Hormone replacement therapy has had a chequered career recently but it is clear that HRT reduces the rate of invasive colonic cancer but not rectal cancer. The mechanism of this observation is unknown.

Vitamins, anti-oxidants and trace elements are being taken for all manner of ills. It is therefore not surprising that preventing colon cancer has become another objective of this type of therapy. At present it is suggested that calcium binds toxic fatty acids thereby protecting colonic epithelial cells. The specific calcium molecule and dose is still to be determined but controlled clinical studies are currently underway.

Isolated studies have shown a reduction in the incidence of cancer colon associated with the ingestion of vitamin E, D and folic acid but a meta-analysis of 14 randomised trials published last year showed no protective benefit.

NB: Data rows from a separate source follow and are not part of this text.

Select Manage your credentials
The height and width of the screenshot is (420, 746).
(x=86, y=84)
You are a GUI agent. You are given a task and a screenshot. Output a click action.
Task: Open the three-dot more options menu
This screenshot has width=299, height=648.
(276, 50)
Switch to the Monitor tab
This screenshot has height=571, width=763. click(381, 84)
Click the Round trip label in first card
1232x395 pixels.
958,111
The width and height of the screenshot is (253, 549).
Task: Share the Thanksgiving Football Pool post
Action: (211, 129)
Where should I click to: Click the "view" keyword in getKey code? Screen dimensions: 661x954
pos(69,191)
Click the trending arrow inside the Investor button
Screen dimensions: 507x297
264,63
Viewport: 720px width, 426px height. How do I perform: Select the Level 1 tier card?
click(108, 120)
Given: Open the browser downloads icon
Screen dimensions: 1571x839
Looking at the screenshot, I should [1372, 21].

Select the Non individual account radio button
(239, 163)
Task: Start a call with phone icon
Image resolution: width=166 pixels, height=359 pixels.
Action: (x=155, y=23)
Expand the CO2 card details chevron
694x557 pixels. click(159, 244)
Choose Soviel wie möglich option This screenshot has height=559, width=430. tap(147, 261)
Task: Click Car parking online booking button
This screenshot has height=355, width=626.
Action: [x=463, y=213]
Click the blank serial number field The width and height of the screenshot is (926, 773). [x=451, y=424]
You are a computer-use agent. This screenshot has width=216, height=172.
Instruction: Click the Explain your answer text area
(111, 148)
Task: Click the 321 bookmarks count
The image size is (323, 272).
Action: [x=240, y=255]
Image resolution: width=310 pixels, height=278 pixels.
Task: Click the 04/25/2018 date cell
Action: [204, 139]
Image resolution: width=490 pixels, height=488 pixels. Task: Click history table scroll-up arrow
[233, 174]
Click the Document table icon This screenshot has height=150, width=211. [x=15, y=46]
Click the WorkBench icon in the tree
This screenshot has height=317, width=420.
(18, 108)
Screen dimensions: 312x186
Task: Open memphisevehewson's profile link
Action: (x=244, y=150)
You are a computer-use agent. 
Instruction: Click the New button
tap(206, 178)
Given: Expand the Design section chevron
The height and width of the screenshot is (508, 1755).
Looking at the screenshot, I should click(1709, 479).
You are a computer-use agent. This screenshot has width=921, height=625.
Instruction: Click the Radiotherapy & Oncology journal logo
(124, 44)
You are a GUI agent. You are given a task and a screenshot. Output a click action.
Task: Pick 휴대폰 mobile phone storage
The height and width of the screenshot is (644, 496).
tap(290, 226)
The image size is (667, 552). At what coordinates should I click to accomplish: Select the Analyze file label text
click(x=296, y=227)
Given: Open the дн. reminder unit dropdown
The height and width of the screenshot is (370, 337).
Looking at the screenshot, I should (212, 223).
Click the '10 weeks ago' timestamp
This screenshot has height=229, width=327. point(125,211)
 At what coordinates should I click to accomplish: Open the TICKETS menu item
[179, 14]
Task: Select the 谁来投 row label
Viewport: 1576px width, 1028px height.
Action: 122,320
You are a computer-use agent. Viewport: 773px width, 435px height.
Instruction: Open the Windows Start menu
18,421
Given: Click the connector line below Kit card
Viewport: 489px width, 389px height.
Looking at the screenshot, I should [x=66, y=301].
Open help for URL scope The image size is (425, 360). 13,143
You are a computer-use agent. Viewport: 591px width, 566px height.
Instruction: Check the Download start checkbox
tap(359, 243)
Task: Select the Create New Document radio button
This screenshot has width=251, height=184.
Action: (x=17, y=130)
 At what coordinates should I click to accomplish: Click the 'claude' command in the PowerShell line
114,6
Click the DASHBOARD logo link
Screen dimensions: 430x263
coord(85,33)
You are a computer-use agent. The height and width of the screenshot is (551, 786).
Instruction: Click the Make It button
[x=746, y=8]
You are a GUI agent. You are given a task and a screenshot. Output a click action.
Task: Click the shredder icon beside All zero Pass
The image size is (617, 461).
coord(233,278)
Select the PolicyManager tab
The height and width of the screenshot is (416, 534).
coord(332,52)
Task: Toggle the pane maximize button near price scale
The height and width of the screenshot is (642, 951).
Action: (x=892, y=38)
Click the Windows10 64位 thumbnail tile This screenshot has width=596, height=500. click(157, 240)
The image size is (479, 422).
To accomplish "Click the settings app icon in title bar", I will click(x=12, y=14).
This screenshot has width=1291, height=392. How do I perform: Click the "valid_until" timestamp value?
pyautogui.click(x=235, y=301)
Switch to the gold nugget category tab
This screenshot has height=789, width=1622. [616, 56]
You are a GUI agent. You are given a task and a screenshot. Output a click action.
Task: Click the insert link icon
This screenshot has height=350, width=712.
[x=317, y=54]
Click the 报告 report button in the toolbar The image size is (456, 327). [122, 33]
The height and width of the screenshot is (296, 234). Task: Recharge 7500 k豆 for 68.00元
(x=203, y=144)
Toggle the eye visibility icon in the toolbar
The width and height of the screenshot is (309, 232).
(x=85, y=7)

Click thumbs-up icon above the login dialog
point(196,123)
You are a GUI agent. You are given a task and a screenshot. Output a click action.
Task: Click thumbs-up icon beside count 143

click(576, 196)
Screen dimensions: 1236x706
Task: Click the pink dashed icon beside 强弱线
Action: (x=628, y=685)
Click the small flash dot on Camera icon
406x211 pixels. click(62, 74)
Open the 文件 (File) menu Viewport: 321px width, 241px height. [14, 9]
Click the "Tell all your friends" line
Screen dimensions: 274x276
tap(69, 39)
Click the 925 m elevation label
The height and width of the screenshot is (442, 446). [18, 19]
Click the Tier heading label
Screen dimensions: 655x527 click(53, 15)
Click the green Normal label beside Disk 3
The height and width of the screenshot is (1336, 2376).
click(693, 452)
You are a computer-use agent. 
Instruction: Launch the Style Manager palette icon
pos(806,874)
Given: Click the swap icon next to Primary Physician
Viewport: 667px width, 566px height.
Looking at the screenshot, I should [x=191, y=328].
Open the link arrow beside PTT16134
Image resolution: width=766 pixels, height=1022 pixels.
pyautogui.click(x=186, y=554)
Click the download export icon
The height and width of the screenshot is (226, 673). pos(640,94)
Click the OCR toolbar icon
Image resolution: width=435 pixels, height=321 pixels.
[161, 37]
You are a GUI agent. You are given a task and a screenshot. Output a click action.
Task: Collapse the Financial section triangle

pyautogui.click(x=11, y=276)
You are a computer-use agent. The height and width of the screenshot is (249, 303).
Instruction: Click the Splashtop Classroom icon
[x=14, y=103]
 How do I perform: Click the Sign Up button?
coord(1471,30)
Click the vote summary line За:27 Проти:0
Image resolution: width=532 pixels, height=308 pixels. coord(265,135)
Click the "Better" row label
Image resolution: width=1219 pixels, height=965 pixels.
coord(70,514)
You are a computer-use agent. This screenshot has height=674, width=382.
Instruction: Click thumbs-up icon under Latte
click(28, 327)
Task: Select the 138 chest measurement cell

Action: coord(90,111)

The most exciting proven way to reduce the incidence of colon cancer is with non-steroidal anti-inflammatory drugs. The regular ingestion of aspirin has been shown to reduce the mortality. In a study of 600 000 subjects the mortality due to cancer of the colon was reduced by 40%. In familial adenomatous polyposis, celecoxib reduced the number of adenomas by 28%. The documented reduction in incidence and the prevention of progress of adenoma to carcinoma by non-steroidal anti-inflammatory is currently the most important area of hope in the prevention of colon cancer. The problems associated with this type of therapy include gastric ulceration and intracerebral haemorrhage. It can not therefore be recommended yet to the population at large until the relative risks and benefits are established.

At present full examination by colonoscopy of the colon in all 50 year olds will detect the majority of colon cancers at a treatable stage. The future may still bring a safe preventative strategy along with a better understanding of the pathogenesis of colon cancer but meanwhile a screening colonoscopy at 50 years of age is probably the safest approach.